Answer:
We are given two similar triangles, triangle ABC and triangle DEF, and some measurements of triangle ABC. We are also given that DF, one of the sides of triangle DEF, is equal to 15 units. Using this information, we are asked to find the difference between the lengths of sides AB and EF.
To solve the problem, we can first use the angle-angle similarity theorem to determine that the corresponding angles of the two triangles are equal. Therefore, angle DEF is equal to angle BCA, and angle ABE is equal to angle DFE.

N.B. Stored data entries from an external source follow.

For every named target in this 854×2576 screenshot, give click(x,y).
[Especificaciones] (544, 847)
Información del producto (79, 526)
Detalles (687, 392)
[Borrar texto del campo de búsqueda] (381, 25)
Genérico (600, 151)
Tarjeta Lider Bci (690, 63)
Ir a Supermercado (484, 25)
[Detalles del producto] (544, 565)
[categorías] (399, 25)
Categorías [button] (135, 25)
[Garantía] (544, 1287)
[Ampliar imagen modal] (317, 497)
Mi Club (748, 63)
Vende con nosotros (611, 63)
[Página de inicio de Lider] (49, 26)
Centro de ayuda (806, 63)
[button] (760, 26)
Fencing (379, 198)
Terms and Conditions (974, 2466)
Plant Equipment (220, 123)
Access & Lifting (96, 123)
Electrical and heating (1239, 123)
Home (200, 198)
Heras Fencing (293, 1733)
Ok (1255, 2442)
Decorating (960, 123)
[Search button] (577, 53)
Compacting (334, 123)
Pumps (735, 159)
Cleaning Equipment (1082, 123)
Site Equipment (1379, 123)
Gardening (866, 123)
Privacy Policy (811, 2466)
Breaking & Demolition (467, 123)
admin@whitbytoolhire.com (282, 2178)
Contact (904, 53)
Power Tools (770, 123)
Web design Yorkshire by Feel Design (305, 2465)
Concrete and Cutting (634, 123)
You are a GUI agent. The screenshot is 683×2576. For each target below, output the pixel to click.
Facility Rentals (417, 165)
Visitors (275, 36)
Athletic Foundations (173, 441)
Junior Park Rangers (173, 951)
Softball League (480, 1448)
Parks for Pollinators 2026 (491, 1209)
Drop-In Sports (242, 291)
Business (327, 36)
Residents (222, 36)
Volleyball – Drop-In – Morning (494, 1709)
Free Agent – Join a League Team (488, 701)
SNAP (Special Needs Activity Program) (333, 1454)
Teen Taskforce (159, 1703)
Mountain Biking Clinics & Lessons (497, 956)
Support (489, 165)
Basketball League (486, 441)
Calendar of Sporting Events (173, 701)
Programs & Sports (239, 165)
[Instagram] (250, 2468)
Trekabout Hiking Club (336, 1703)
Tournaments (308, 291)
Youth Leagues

Next, we can use the law of sines to find the length of side AB. The law of sines states that the ratio of the length of a side of a triangle to the sine of the angle opposite that side is equal for all sides and angles in the triangle. Applying this to triangle ABC, we have:
AB/sin(73) = BC/sin(48)
Substituting the value of BC as 19 units, we can solve for AB to get:
AB = 22.78 units
Similarly, we can use the law of sines to find the length of side EF. Since angle DFE is equal to angle ABE, we can use the same ratio as above to get:
EF/sin(73) = DF/sin(48)
Substituting the value of DF as 15 units, we can solve for EF to get:
EF = 18.20 units
Finally, we can subtract EF from AB to get:
AB - EF = 22.78 - 18.20 = 4.58 units
Therefore, the difference between the lengths of sides AB and EF is 4.58 units.